政府が来年1月1日に豚や牛の赤身を増やす飼料添加物・ラクトパミンを使用するアメリカ産豚肉と生後30か月以上のアメリカ産牛肉の輸入を解禁します。その後、福島第一原発事故による放射線汚染の恐れがあるとされる、福島県、茨城県、栃木県、群馬県、千葉県など5県の農産品と食品の輸入も来年3月に解禁されると伝えられています。
これについて衛生福利部(日本の厚労省に類似)の陳時中・部長(=大臣)は4日、「そんなことはない」と否定しました。
一部のメディアは、日本側は、台湾が現在、アメリカの豚肉と牛肉の輸入問題に悩んでいることを配慮し、強硬姿勢で福島などの5県の食品輸入解禁を要求していないが、台湾は来年3月にこの5県の食品輸入制限を緩和することを希望していると報じています。

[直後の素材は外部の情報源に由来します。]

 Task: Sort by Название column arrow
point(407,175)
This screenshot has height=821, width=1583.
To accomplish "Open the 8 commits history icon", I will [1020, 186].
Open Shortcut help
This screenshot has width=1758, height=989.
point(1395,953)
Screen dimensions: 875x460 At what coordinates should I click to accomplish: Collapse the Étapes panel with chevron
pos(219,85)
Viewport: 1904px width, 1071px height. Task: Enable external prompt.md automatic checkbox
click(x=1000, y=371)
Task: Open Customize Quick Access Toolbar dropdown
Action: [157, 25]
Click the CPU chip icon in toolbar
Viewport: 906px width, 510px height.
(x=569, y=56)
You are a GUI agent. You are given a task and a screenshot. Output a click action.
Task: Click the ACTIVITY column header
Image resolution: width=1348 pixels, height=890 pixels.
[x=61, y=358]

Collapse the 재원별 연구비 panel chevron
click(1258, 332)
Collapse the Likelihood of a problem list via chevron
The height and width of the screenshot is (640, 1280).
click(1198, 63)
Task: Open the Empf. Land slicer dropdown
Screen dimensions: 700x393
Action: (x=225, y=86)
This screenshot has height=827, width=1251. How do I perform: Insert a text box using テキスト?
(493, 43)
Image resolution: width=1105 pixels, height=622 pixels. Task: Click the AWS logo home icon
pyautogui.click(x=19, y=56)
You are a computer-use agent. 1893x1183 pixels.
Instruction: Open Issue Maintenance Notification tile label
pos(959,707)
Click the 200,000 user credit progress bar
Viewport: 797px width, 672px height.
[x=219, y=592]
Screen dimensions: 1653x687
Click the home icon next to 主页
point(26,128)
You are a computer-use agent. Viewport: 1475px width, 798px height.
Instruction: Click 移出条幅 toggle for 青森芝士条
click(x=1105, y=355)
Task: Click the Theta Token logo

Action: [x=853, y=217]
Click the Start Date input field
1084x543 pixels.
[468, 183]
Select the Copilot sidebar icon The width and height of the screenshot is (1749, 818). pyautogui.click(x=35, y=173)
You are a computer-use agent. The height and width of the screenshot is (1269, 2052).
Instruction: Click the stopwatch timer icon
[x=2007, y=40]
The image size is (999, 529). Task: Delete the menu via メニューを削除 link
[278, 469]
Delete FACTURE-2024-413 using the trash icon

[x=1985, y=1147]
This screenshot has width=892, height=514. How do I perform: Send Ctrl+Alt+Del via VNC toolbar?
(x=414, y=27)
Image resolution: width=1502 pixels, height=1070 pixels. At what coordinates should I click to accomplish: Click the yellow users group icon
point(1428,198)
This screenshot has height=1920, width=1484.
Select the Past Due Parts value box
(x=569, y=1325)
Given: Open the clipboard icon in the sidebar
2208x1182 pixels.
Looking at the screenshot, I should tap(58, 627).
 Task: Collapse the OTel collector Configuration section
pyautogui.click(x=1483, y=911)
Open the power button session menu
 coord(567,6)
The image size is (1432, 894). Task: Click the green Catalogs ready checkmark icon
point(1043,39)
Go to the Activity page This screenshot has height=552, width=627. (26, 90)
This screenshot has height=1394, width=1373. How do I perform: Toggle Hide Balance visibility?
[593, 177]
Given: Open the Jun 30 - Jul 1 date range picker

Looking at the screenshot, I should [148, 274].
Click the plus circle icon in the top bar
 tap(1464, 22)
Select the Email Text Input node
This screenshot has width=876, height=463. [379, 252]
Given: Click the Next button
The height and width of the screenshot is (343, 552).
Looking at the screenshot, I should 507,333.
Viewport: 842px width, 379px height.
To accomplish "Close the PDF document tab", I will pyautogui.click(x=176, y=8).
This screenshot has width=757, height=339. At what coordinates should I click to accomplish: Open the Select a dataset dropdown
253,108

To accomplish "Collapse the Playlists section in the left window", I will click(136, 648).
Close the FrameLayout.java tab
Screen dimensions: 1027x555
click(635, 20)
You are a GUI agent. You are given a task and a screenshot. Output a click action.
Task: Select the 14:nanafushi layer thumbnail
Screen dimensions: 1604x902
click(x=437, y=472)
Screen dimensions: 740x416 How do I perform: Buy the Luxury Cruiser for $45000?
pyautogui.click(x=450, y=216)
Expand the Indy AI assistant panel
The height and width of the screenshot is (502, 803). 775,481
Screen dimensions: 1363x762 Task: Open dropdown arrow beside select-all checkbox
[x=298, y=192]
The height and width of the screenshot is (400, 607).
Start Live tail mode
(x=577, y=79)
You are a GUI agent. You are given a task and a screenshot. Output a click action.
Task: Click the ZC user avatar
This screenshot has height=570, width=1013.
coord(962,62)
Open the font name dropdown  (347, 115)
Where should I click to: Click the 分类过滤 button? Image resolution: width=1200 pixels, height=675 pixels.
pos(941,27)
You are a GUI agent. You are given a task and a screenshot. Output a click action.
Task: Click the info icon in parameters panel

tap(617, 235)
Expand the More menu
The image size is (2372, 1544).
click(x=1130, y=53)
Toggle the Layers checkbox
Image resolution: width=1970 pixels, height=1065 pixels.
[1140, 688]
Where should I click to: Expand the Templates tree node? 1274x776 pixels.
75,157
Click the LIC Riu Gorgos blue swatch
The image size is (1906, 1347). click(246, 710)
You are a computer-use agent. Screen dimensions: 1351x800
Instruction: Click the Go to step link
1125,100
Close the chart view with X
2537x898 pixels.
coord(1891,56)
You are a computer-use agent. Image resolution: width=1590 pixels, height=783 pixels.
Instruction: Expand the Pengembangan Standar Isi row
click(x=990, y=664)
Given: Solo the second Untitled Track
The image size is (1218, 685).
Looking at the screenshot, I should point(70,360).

しかし、陳・部長は4日、立法院で報道陣のインタビューに答えた際、「そんなことはない」と否定すると共に、日本側はそれを強く求めていないものの、この問題は双方の話し合いに常に出てくる議題となっていることを認めました。
なお、経済部(日本の経産省に相当)の王美花・部長(=大臣)は4日、プレッシャーがあると認め、日本側も常に高い関心を示しているが、双方は、まだこの問題について話し合いを行っていないと明らかにしました。
2018年11月24日に国民党は、放射能汚染の恐れがあるとし、「政府が日本の福島など5県の農産品と食品の輸入禁止令を継続する」是非を問う住民投票を行い、賛成77.7%、反対22.3%で、住民投票が成立しました。住民投票の有効期限は、2年間。2年以内に政府は、住民投票の結果に反する政策を実施することが出来ません。この住民投票の結果を受け、日本の福島県、茨城県、栃木県、群馬県、千葉県など5県の農産品と食品は、過去2年台湾に輸入されることが制限されています。
2年は今年11月に満期になったため、政府の態度に注目が集まっています。